_Records provided_
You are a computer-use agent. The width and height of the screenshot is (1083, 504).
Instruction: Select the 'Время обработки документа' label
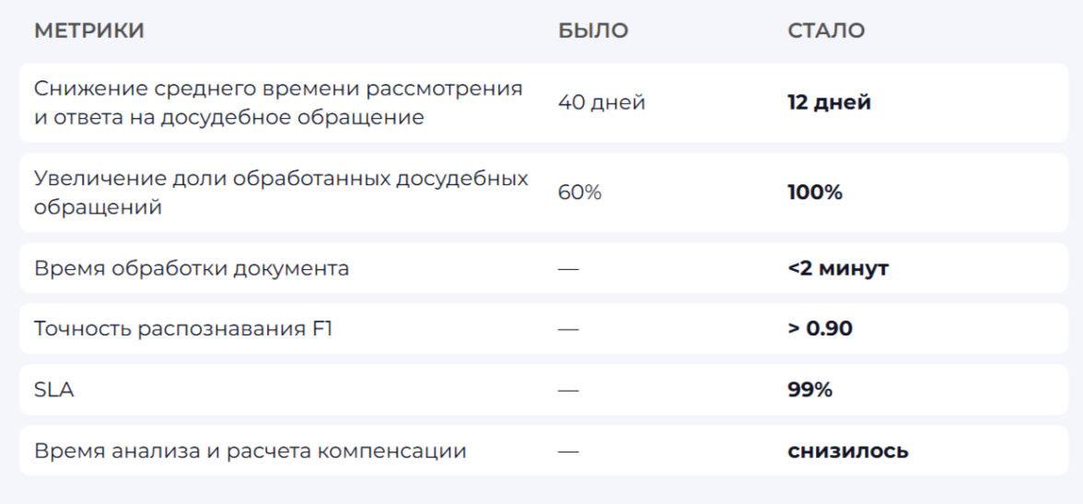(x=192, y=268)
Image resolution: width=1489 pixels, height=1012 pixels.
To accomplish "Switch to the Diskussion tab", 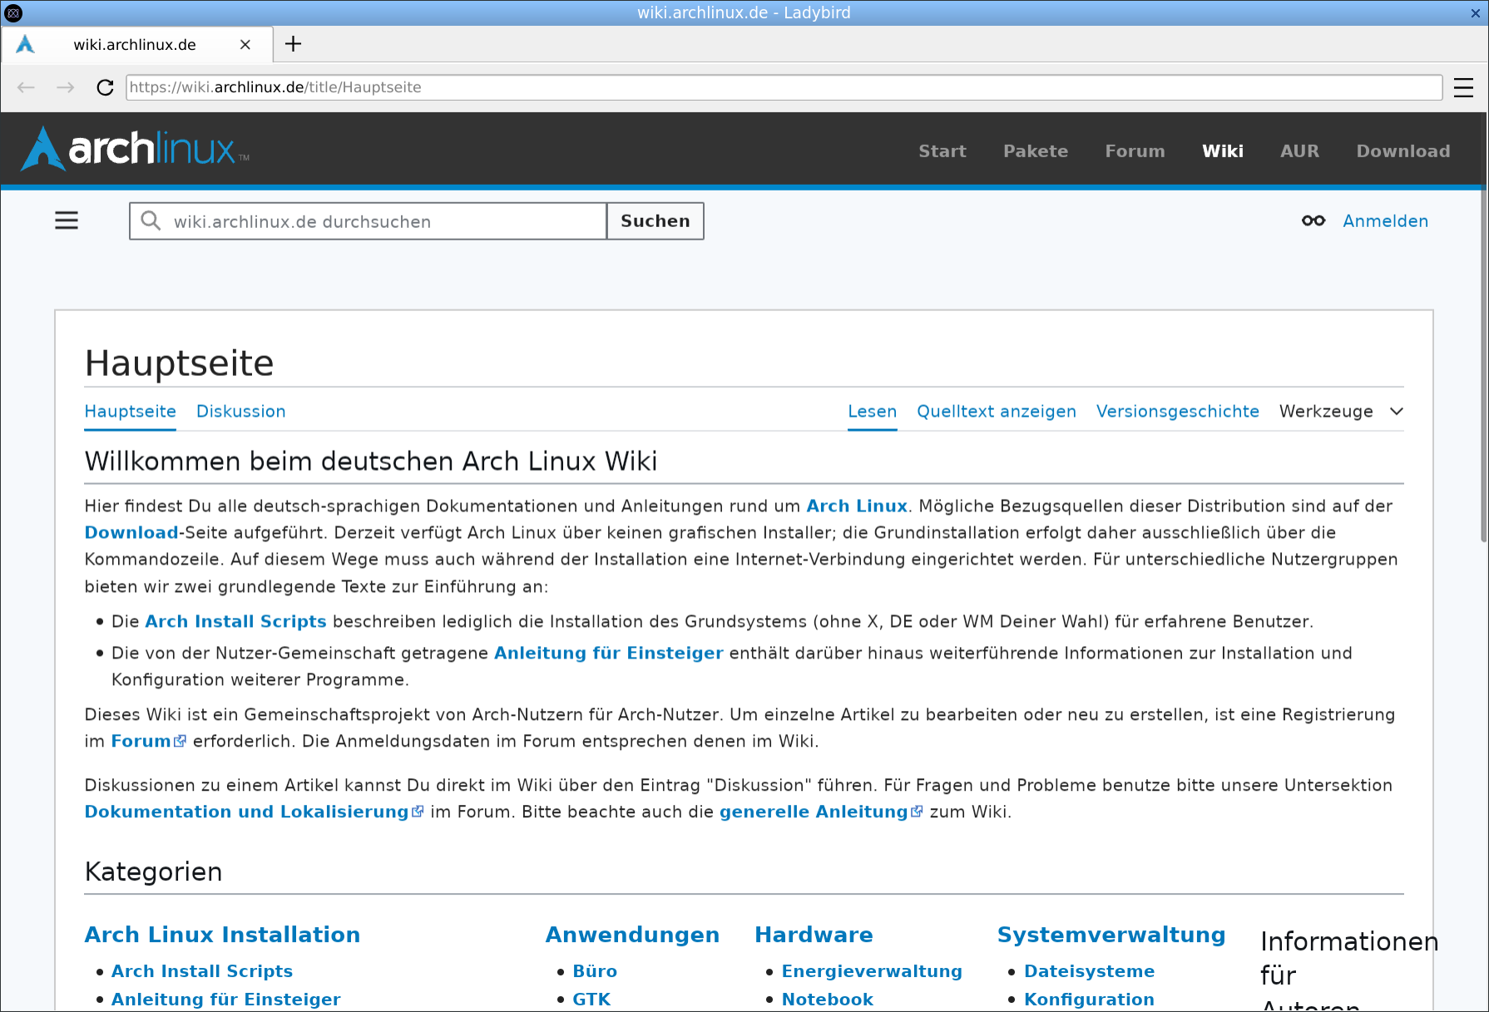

==

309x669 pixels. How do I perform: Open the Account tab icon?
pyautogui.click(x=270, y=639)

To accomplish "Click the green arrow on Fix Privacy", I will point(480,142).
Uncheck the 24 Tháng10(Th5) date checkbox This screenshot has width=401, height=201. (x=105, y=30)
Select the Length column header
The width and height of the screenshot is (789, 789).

_Assignment_
Copy only the lines above from the one containing "You are a computer-use" through the one containing "to the Diskussion", both included. Leave out the pictures.

_Answer box_
You are a computer-use agent. The width and height of the screenshot is (1083, 504).
Instruction: Select the 'Время обработки документа' label
(x=192, y=268)
Image resolution: width=1489 pixels, height=1012 pixels.
To accomplish "Switch to the Diskussion tab", 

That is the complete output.